Short problem:
Please carry on the piece on the Laffer Curve in the US and Europe, picking up right after its last sentence.
-- begin Supplied passage --
What I found interesting, though, was the contrast he drew between the US and Europe at the end:

… For the US tax system is based upon citizenship while everyone else bases it upon residence. If you have a US passport then you are subject to US taxation (you might not have to pay any because of a low income, but you’re still subject to those tax laws). It doesn’t matter where you live in the world you still cough up to Uncle Sam. The only way out of this, the only way to “avoid” such US taxation is to give up your US citizenship. At which point the Feds will charge you all of the tax you would ever have paid anyway….

Which brings us to the wry point. Given this possibility of simple exit from any and all of the European tax systems (and such exit does not require that one stays in the EU either) the theoretical peak of the Laffer Curve is lower in Europe than it is in the US. Where such exit is very much more difficult. Which is rather odd really, given that tax rates and the tax burden are rather higher in the EU than they are in the US. It’s almost as if each place has the tax system suitable for the other.

6 Responses to “The Laffer Curve in the US and Europe”

  1. Also relevant: Matt Yglesias’ http://www.slate.com/blogs/moneybox/2012/09/28/france_s_new_budget_left_wing_austerity_will_put_top_marginal_income_tax_rate_up_to_75_.html

    Matt’s right; this is a form of EU austerity. “Austerity” in the EU involves tax increases as well as spending cuts. In fact, if you look at what Greeks have been protesting, some of it has been public employees protesting the fact that they’re getting pay cuts (steep pay cuts – Greece has been very reluctant to let any public employees go, but it has cut their pay sharply), some of it has been union protests against proposed labor law changes, but some of it has been a tax revolt, particularly against an unpopular utility tax increase. Conservatives in the US might well sympathize with the latter, even as they’d urge Greece to make sharper cuts to the public sector. In EU terms, though, both the tax increases and the spending cuts are austerity.

  2. EU tax increases will likely bring less revenue – so it’s more about punishing success than austerity.

  3. In Hollande’s case, it’s about the fact that he got elected on a “stimulus, not austerity” platform, after France had already signed a treaty agreeing to austerity targets. So he needs to find some way to meet those targets that doesn’t let down his working class Socialist supporters.
-- end Supplied passage --
-- begin Stored data --
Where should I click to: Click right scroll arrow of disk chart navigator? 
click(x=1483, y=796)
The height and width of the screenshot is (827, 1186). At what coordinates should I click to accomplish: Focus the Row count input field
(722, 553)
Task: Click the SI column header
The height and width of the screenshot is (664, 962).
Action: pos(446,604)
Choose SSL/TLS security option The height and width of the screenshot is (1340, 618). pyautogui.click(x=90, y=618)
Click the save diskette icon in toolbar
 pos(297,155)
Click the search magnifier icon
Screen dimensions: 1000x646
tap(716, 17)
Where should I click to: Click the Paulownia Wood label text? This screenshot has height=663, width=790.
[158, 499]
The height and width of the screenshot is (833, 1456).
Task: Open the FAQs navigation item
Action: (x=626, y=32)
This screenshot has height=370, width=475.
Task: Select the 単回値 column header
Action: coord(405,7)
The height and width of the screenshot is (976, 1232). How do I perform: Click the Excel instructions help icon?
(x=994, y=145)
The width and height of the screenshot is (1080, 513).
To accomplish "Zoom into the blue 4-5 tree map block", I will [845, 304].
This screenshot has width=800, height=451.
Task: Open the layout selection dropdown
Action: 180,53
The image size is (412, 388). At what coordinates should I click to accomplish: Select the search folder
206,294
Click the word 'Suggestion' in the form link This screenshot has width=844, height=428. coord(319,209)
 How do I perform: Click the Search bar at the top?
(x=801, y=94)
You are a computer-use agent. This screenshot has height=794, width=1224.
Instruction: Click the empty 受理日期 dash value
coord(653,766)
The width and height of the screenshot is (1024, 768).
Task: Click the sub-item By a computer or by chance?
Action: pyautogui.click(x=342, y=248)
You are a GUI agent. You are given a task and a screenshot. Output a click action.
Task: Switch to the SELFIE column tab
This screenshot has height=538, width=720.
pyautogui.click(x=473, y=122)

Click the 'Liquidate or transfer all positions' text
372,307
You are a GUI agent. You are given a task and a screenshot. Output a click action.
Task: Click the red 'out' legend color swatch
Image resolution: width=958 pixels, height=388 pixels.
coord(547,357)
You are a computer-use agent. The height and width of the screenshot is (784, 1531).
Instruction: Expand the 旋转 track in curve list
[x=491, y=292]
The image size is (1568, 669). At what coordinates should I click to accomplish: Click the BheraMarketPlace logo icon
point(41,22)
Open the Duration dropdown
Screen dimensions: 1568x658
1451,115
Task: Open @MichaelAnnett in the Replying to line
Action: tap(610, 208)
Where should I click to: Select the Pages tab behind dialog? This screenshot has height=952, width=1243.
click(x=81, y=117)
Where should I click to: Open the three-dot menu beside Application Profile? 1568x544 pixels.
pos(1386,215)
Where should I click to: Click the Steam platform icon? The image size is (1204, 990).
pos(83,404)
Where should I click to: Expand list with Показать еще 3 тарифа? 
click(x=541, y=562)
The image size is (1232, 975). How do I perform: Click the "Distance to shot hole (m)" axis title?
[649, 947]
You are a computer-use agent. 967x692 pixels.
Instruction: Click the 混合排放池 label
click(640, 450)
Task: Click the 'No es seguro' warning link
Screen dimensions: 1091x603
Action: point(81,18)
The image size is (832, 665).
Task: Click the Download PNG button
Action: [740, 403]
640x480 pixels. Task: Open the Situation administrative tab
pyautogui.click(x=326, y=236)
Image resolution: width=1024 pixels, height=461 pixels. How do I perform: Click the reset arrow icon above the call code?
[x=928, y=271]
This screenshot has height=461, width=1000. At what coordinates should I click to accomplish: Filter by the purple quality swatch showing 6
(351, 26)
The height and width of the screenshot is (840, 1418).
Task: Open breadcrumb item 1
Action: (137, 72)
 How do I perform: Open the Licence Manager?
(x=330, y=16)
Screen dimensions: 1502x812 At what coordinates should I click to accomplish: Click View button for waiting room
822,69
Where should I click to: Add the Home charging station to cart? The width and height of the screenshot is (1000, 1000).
-- end Stored data --
Output:
    While I’m pretty sure that current US tax rates are well on the right hand side of the Laffer curve, and that reasons not to increase tax rates on the rich here (to some degree – for example by letting the Bush tax cuts expire) don’t include “It’s absolutely impossible to get more money from the rich because tax increases will inevitably bring less revenue,” I’m less sure that a 75% top tax rate in France remains on the correct side of the Laffer curve (particularly given Worstall’s points about the portability of income for rich French people). Tim Worstall may be right about this one. I doubt, though, that Hollande is deliberately bringing in less revenue just to punish the rich. More likely, if he *is* setting the tax rate higher than will actually bring in more money, he’s simply engaging in wishful thinking, something that can be found across the political spectrum, in the EU as well as elsewhere.

  4. Hector_St_Clare says:

    I would put 100% tax rates on the richest people, frankly. (I.e. confiscation of everything over a maximum income). I don’t believe that it’s morally acceptable for some people to be making outrageously large incomes, and I believe our society must do its best to discrouage greed, exploitation, and the accumulation of massive amounts of wealth.

    • WiredSisters says:

      What would you set as the maximum permissible income? Would it bear any relationship to the person’s assets?